Finding yourself

What are you meant to do after a breakup? Who are you without the person you were planning on spending the rest of your life with?

Well, that’s what I’m currently trying to work out. But how do you move on after a breakup?

A break up is such a strange thing. Epically when your the one who has been broken up with. It just comes out of nowhere and makes you question everything. Was everything a lie? Was I not good enough? Are they seeing someone else? Was I just not the one for them? So many questions, yet very few answers. It’s over so what’s the point in second-guessing everything. It is what it is. But what now…

How do you move on?

What are you meant to do: Pretend it never happened? Think the worse of them? Drink, smoke, forget? Well to me none of those seems like a healthy option. Our relationship did happen and now I’m hurt, that’s the facts. But what will make me feel better?

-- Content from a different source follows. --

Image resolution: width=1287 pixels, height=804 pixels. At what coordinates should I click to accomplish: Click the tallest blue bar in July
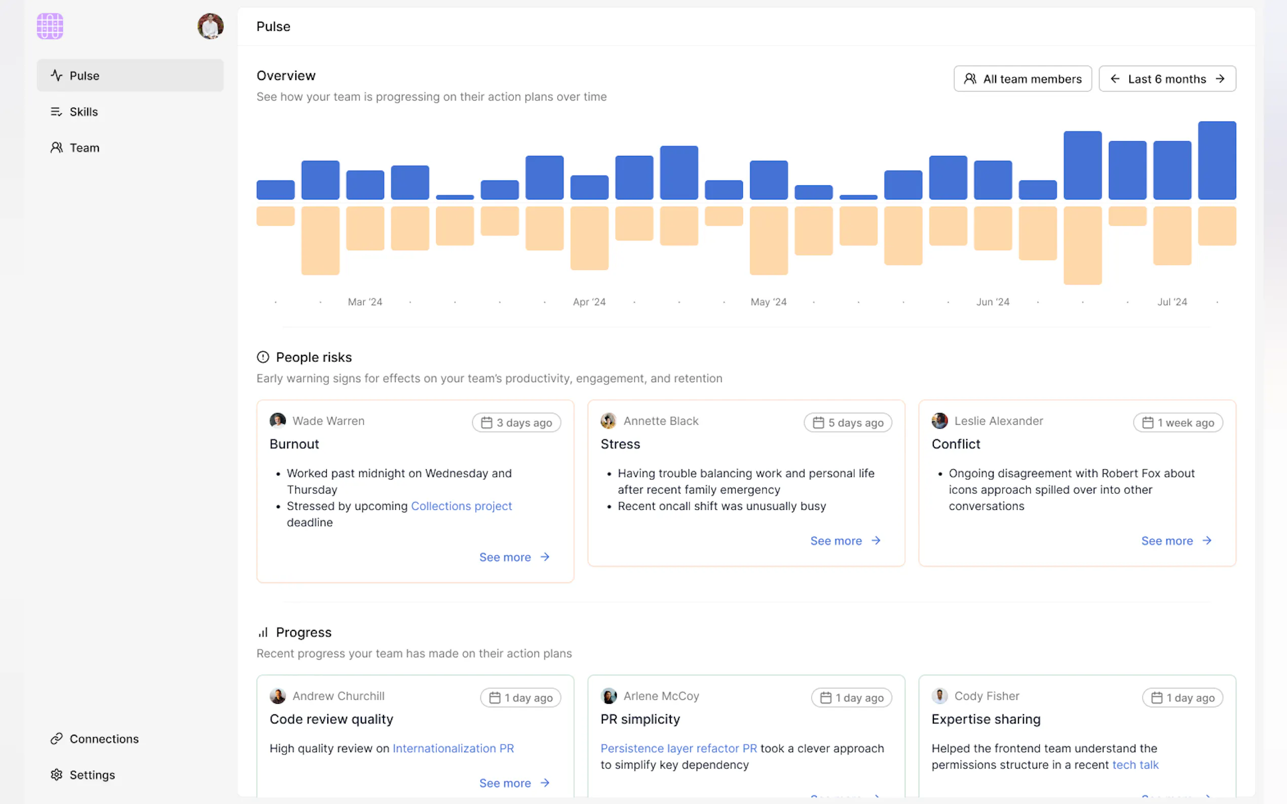1216,161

I’ve tried retail therapy, spending all of my money but in every shop, I just saw something he would like and wanted to tell him so in the long run it just made me feel worse. When you’re used to talking to someone it’s hard to not message them anymore. I automatically go on my phone and onto our conversation to message him, but find myself just look at our last messages. So it’s safe to say retail therapy hasn’t worked for me.

Seeing friends? That’s the best thing right, but it’s hard because you try to pretend your okay but then just end up feeling like your being a fake. Talking about it doesn’t help because to be honest there’s nothing to talk about. It’s just life. We get hurt and we get knocked down but we have to keep moving. I’m just not sure how to do that anymore. I just don’t know what I want anymore I guess.

Some say ‘Fake it, till you make it‘ but personally I hate this expression. Faking being okay and happy doesn’t help anything. Especially through something like this. I want to be honest about how I feel, I want to be allowed to be sad, feel shit, and cry.

So I’m sat here writing this on my phone surround by people going around there own lives. Thinking how do you move on and carry on? What makes it better?

If anyone has any insight they would like to share then please leave a comment below.

However, for now, I’m guessing the answer is time…but we will see.